On February 3rd 2015 the European Securities Markets Authority ("ESMA") issued its final report (the "Final Report") on ESMA's technical advice to the European Commission on the implementing measures of the Regulations on European Social Entrepreneurship Funds ("EUSEF") and European Venture Capital Funds ("EUVECA").
"For information on the background please see our related article."
The Final Report sets out ESMA's advice to the European Commission on the implementing measures concerning:
i. the specification of the definition of qualifying portfolio undertaking for a EUSEF;
ii. conflicts of interest for both EUSEF and EUVECA managers;
iii. social impact measurement; and
iv. information to EUSEF investors.
With regard to item No. (i) ESMA's advice is that the primary purpose of the enterprise into which the EUSEF wishes to invest shall be to address a social problem. The social mission of the enterprise should be the basis of its activities. The enterprise shall use its profits primarily to achieve its social objective. Ordinary companies having a positive social or environmental impact, including a corporate social responsibility plan that is incidental to their commercial activities shall not be accepted as a qualifying portfolio undertaking. The goods and services produced shall be addressed primarily to persons that are in a situation of exclusion, disadvantage or marginalisation or that are vulnerable. Where the goods and services are not so addressed this is still acceptable insofar as the primary purpose of the enterprise is to produce a positive social impact by other means.
With regard to item No. (ii) ESMA's advice is that both EUSEF and EUVECA managers shall establish a conflicts of interest policy in writing. The policy shall identify the circumstances that may give rise to a conflict of interest and shall include procedures and measures in order to prevent, manage and monitor such conflicts on an ongoing basis. ESMA provides examples of such measures including separating the supervision of relevant persons whose interest may conflict and removing links in the remuneration of relevant persons engaged in different activities where a conflict may arise. If there are conflicts of interest that cannot be avoided and the relevant manager chooses to carry on business regardless then the manager shall disclose these conflicts promptly to investors prior to undertaking the business on their behalf.
In the case of EUVECA managers they shall develop adequate and effective strategies for determining when and how any voting rights held in the EUVECA portfolio are to be exercised, to the exclusive benefit of the EUVECA concerned and its investors. These strategies should determine measures and procedures for monitoring relevant corporate actions, ensuring that the exercise of voting rights is in accordance with the investment objective and policy of the EUVECA and preventing or managing any conflicts of interest arising from the exercise of voting rights.
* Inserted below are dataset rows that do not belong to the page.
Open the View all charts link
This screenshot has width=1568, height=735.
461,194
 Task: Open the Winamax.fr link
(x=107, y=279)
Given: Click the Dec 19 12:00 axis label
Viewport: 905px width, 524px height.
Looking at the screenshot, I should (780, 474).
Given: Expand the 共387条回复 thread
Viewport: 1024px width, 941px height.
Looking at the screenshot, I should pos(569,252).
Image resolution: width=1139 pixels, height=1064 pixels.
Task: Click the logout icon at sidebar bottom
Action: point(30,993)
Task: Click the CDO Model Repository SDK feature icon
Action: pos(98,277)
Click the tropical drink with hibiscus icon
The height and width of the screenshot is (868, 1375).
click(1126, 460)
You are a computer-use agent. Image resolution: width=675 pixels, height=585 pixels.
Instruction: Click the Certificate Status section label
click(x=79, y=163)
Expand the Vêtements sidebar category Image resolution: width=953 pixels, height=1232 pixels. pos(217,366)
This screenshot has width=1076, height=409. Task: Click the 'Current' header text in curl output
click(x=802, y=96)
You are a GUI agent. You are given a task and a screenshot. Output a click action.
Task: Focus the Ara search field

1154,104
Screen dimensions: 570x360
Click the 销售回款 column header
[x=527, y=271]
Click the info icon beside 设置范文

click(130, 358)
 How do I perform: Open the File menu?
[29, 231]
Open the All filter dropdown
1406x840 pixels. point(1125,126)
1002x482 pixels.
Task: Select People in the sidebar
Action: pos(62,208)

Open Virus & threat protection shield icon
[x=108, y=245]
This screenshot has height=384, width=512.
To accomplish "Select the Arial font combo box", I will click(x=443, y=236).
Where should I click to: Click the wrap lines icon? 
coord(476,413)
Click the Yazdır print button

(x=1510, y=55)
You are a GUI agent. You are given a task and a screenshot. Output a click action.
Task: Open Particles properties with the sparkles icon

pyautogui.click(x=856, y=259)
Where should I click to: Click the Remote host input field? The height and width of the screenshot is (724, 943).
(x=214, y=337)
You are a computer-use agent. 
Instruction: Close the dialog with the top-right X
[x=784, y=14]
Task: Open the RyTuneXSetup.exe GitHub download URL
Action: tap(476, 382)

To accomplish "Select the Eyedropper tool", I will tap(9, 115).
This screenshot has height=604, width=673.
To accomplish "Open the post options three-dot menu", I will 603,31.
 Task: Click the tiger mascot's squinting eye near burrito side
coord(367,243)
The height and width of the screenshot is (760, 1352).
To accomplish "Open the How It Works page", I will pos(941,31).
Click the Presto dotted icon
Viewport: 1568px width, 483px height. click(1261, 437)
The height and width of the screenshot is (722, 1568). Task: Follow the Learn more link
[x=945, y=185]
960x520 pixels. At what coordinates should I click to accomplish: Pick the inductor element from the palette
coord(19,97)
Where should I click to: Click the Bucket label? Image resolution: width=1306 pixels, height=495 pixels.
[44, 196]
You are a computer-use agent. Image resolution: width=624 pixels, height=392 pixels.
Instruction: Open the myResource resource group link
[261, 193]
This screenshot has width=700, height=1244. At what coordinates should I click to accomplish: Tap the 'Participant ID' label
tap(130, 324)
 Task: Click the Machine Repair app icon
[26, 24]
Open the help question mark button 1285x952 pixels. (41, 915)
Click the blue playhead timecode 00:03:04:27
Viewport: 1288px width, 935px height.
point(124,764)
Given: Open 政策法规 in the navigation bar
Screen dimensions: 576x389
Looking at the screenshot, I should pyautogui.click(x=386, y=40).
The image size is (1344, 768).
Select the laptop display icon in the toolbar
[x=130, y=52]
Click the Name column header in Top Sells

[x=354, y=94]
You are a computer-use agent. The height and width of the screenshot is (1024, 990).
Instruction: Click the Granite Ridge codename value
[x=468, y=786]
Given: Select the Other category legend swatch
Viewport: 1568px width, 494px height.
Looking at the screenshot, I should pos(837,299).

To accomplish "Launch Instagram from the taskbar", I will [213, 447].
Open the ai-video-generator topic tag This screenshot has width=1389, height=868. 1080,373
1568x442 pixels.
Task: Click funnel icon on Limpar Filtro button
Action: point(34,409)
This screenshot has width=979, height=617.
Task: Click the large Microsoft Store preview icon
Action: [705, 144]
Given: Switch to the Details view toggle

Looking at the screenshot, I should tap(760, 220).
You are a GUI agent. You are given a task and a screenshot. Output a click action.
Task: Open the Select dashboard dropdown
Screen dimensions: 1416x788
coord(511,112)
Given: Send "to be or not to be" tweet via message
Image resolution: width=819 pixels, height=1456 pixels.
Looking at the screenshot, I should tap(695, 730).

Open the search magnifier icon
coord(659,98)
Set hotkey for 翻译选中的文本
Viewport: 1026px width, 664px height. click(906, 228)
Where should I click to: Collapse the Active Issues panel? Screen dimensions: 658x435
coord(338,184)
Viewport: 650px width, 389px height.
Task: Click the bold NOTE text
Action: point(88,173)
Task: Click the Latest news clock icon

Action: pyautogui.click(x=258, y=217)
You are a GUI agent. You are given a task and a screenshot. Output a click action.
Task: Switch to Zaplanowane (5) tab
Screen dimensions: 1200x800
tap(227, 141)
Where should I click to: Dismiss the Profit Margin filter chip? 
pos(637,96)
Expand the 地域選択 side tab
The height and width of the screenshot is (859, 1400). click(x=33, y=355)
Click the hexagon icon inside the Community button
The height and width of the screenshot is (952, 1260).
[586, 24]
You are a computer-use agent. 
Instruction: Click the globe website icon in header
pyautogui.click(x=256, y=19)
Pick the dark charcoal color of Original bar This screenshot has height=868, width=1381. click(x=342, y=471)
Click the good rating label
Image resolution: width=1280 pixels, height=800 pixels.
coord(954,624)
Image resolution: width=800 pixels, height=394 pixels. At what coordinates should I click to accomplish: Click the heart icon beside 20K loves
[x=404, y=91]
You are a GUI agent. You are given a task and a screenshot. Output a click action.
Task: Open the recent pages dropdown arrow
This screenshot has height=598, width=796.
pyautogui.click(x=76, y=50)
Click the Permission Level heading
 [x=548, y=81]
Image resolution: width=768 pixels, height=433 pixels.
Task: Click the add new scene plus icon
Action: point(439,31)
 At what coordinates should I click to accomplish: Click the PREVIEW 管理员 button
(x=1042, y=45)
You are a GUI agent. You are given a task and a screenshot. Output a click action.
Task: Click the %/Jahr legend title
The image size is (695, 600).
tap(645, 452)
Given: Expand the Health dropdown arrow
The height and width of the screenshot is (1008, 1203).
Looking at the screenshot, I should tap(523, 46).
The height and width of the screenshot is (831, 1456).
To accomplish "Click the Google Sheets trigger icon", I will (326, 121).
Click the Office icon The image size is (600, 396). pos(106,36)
With regard to item No. (iii) ESMA advises that the EUSEF manager shall employ procedures to measure the extent to which the qualifying portfolio undertakings achieve the social impact to which they are committed. The measurement shall be performed by the EUSEF manager itself or by third parties. Investors shall be informed prior to their investment decision about the methodologies that the EUSEF manager uses to measure social impacts. ESMA sets out steps which the chosen measurement methodology must follow.
Finally ESMA's advice on the information that the EUSEF manager shall provide to the investors sets out the information to be included on the investment strategy and objectives. Information on the positive social impact targeted and the projections of such outcomes as well as on the methodologies for measuring the social impact shall be presented in a clear and understandable manner.
The next step is for the European Commission to develop the delegated acts on the basis of ESMA's advice. ESMA will provide input as necessary on the development of such acts.